### Problem to work on
Please reproduce the data below, swapping "Fillet" for "Chamfer" and leaving everything else unchanged.

* start Supplied information *

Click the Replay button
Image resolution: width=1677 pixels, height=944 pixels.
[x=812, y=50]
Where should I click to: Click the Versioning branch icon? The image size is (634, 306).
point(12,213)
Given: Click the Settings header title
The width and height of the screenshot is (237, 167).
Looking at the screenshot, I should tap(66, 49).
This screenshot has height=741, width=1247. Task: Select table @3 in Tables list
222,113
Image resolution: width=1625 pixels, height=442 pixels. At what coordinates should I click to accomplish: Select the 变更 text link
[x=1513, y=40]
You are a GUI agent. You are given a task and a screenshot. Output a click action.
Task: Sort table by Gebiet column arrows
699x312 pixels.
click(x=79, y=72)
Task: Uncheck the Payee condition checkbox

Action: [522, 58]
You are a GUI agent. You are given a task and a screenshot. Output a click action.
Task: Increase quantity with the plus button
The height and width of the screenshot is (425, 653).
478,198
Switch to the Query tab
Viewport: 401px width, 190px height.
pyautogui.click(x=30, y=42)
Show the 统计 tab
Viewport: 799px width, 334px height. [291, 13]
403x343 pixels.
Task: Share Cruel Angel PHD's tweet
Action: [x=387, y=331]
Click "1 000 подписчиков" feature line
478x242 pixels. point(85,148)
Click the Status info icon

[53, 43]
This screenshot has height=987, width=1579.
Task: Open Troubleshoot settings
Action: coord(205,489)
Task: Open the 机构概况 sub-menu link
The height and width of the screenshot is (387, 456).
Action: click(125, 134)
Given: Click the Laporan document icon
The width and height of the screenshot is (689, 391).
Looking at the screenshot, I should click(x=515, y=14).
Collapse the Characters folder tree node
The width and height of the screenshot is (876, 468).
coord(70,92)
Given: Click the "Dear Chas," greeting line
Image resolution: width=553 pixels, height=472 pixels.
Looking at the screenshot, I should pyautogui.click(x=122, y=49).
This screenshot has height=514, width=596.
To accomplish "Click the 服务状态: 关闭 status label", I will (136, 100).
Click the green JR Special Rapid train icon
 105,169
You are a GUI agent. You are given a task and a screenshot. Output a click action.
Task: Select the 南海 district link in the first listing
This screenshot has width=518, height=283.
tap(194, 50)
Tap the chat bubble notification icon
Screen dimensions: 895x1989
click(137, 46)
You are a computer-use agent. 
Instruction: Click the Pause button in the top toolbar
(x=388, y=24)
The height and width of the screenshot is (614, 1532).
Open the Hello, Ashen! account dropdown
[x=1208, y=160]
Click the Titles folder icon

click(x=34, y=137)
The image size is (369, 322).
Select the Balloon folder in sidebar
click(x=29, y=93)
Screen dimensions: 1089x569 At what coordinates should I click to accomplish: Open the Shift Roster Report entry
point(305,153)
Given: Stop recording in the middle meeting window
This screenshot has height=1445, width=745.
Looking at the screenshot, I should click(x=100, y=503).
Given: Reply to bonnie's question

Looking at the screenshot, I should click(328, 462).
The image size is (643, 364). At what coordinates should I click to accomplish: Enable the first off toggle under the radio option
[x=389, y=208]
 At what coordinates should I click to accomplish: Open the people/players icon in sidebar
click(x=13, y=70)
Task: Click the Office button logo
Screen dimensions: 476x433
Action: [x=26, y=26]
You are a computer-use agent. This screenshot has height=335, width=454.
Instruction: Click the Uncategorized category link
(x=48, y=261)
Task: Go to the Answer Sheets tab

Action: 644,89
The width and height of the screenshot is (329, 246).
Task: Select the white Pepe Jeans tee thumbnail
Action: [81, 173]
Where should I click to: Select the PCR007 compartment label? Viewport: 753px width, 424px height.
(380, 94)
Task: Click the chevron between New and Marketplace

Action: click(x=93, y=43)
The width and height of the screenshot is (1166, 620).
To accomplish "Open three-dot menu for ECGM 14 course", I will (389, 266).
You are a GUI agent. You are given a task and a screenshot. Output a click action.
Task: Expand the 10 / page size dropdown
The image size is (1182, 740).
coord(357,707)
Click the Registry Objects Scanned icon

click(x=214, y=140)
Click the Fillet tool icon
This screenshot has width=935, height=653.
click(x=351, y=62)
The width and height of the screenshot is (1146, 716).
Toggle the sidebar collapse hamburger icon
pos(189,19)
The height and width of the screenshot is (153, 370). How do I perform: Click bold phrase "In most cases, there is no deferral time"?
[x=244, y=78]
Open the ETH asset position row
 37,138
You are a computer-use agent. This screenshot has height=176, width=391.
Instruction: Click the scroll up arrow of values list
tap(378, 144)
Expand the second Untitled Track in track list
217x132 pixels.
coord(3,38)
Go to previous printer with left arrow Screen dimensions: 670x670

* end Supplied information *

### The output
Click the Replay button
Image resolution: width=1677 pixels, height=944 pixels.
[x=812, y=50]
Where should I click to: Click the Versioning branch icon? The image size is (634, 306).
point(12,213)
Given: Click the Settings header title
The width and height of the screenshot is (237, 167).
Looking at the screenshot, I should tap(66, 49).
This screenshot has height=741, width=1247. Task: Select table @3 in Tables list
222,113
Image resolution: width=1625 pixels, height=442 pixels. At what coordinates should I click to accomplish: Select the 变更 text link
[x=1513, y=40]
You are a GUI agent. You are given a task and a screenshot. Output a click action.
Task: Sort table by Gebiet column arrows
699x312 pixels.
click(x=79, y=72)
Task: Uncheck the Payee condition checkbox

Action: [522, 58]
You are a GUI agent. You are given a task and a screenshot. Output a click action.
Task: Increase quantity with the plus button
The height and width of the screenshot is (425, 653).
478,198
Switch to the Query tab
Viewport: 401px width, 190px height.
pyautogui.click(x=30, y=42)
Show the 统计 tab
Viewport: 799px width, 334px height. [291, 13]
403x343 pixels.
Task: Share Cruel Angel PHD's tweet
Action: [x=387, y=331]
Click "1 000 подписчиков" feature line
478x242 pixels. point(85,148)
Click the Status info icon

[53, 43]
This screenshot has height=987, width=1579.
Task: Open Troubleshoot settings
Action: coord(205,489)
Task: Open the 机构概况 sub-menu link
The height and width of the screenshot is (387, 456).
Action: click(125, 134)
Given: Click the Laporan document icon
The width and height of the screenshot is (689, 391).
Looking at the screenshot, I should click(x=515, y=14).
Collapse the Characters folder tree node
The width and height of the screenshot is (876, 468).
coord(70,92)
Given: Click the "Dear Chas," greeting line
Image resolution: width=553 pixels, height=472 pixels.
Looking at the screenshot, I should pyautogui.click(x=122, y=49).
This screenshot has height=514, width=596.
To accomplish "Click the 服务状态: 关闭 status label", I will (136, 100).
Click the green JR Special Rapid train icon
 105,169
You are a GUI agent. You are given a task and a screenshot. Output a click action.
Task: Select the 南海 district link in the first listing
This screenshot has width=518, height=283.
tap(194, 50)
Tap the chat bubble notification icon
Screen dimensions: 895x1989
click(137, 46)
You are a computer-use agent. 
Instruction: Click the Pause button in the top toolbar
(x=388, y=24)
The height and width of the screenshot is (614, 1532).
Open the Hello, Ashen! account dropdown
[x=1208, y=160]
Click the Titles folder icon

click(x=34, y=137)
The image size is (369, 322).
Select the Balloon folder in sidebar
click(x=29, y=93)
Screen dimensions: 1089x569 At what coordinates should I click to accomplish: Open the Shift Roster Report entry
point(305,153)
Given: Stop recording in the middle meeting window
This screenshot has height=1445, width=745.
Looking at the screenshot, I should click(x=100, y=503).
Given: Reply to bonnie's question

Looking at the screenshot, I should click(328, 462).
The image size is (643, 364). At what coordinates should I click to accomplish: Enable the first off toggle under the radio option
[x=389, y=208]
 At what coordinates should I click to accomplish: Open the people/players icon in sidebar
click(x=13, y=70)
Task: Click the Office button logo
Screen dimensions: 476x433
Action: [x=26, y=26]
You are a computer-use agent. This screenshot has height=335, width=454.
Instruction: Click the Uncategorized category link
(x=48, y=261)
Task: Go to the Answer Sheets tab

Action: 644,89
The width and height of the screenshot is (329, 246).
Task: Select the white Pepe Jeans tee thumbnail
Action: [81, 173]
Where should I click to: Select the PCR007 compartment label? Viewport: 753px width, 424px height.
(380, 94)
Task: Click the chevron between New and Marketplace

Action: click(x=93, y=43)
The width and height of the screenshot is (1166, 620).
To accomplish "Open three-dot menu for ECGM 14 course", I will (389, 266).
You are a GUI agent. You are given a task and a screenshot. Output a click action.
Task: Expand the 10 / page size dropdown
The image size is (1182, 740).
coord(357,707)
Click the Registry Objects Scanned icon

click(x=214, y=140)
Click the Chamfer tool icon
This screenshot has width=935, height=653.
click(x=351, y=62)
The width and height of the screenshot is (1146, 716).
Toggle the sidebar collapse hamburger icon
pos(189,19)
The height and width of the screenshot is (153, 370). How do I perform: Click bold phrase "In most cases, there is no deferral time"?
[x=244, y=78]
Open the ETH asset position row
 37,138
You are a computer-use agent. This screenshot has height=176, width=391.
Instruction: Click the scroll up arrow of values list
tap(378, 144)
Expand the second Untitled Track in track list
217x132 pixels.
coord(3,38)
Go to previous printer with left arrow Screen dimensions: 670x670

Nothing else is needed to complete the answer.